### [Your instructions]
Before copying, find the line below that contains "Viewport: 1024px width, 467px height."; then return it and all later lines exactly, up to and including the final line, with no pictures.
(Data shown)
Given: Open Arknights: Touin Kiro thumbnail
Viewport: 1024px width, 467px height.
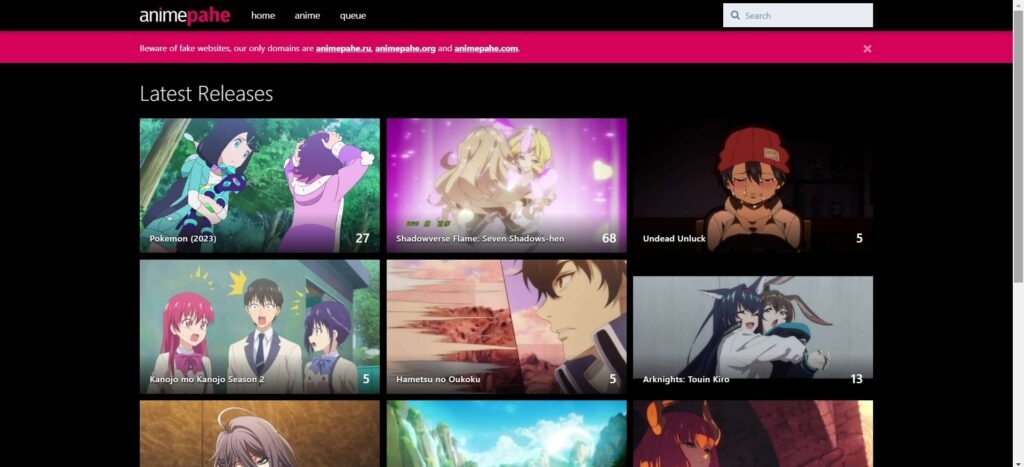Looking at the screenshot, I should (752, 331).
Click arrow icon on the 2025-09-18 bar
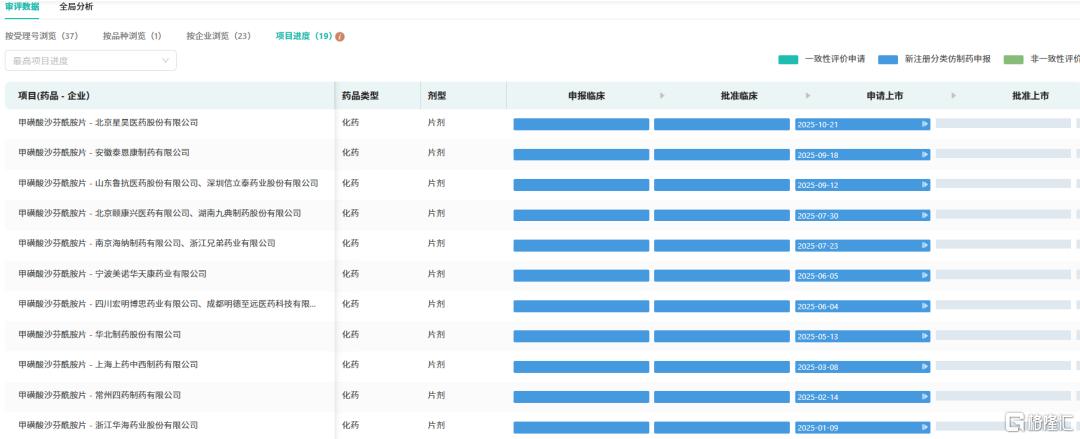 pyautogui.click(x=925, y=155)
(End Data shown)
### [Worked solution]
Viewport: 1024px width, 467px height.
Looking at the screenshot, I should (752, 331).
Click arrow icon on the 2025-09-18 bar
 pyautogui.click(x=925, y=155)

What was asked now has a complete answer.